LITA SULISTYANINGTYAS

Belum menuliskan informasi profilenya.

Selengkapnya
Navigasi Web
Berebut Nyawa Ibuku Dengan Malaikat

Berebut Nyawa Ibuku Dengan Malaikat

Sungguh hingga saat ini pun aku masih takut jika masuk kamar ibuku. Aku seperti kembali masuk ke peristiwa dua tahun lalu kepergian almarhumah ibuku. Saat aku berdiri di depan pintu kamar, aura kamar seperti menyedotku masuk. Aku seperti sedang menonton film yang bisa diputar ulang tanpa kusut. 

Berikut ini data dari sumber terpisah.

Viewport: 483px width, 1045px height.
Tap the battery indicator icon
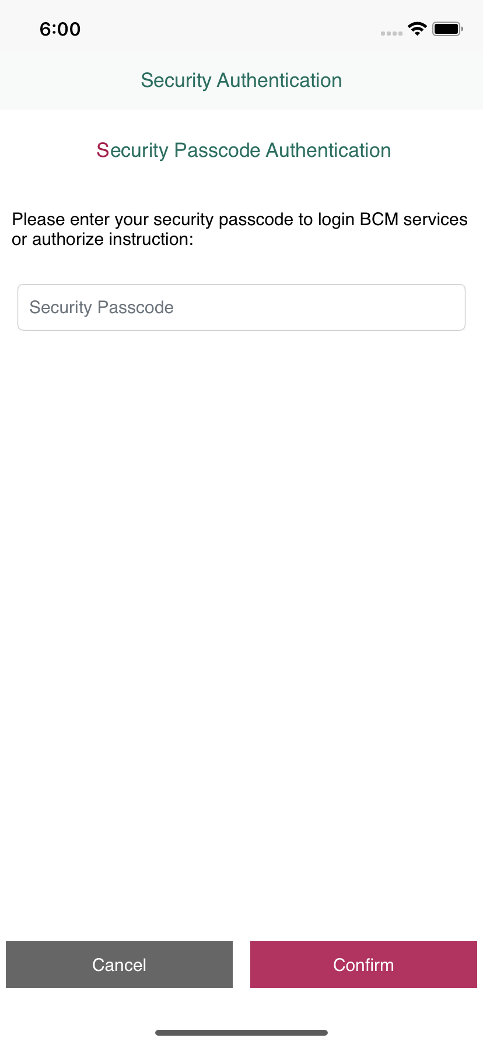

Sore itu hujan rintik membasihi jalan di bulan April minggu kedua. Aku biasa duduk di sisi kasur menemani ibuku yang baru pulang dari rumah sakit. Sudah puluhan tahun sakit gula bersemayam dalam tubuh ibuku. Dari badannya yang tinggi besar, sekarang kurus kecil dan sedikit membungkuk. Satu persatu penyakitnya merenggut organ pentingnya seperti mata yang mulai tak jelas penglihatannya, jantung yang mulai butuh perawatan khusus dan juga pendengaran yang nyaris total tak dapat mendengar akibatnya sering salah paham dengan lawan bicaranya. 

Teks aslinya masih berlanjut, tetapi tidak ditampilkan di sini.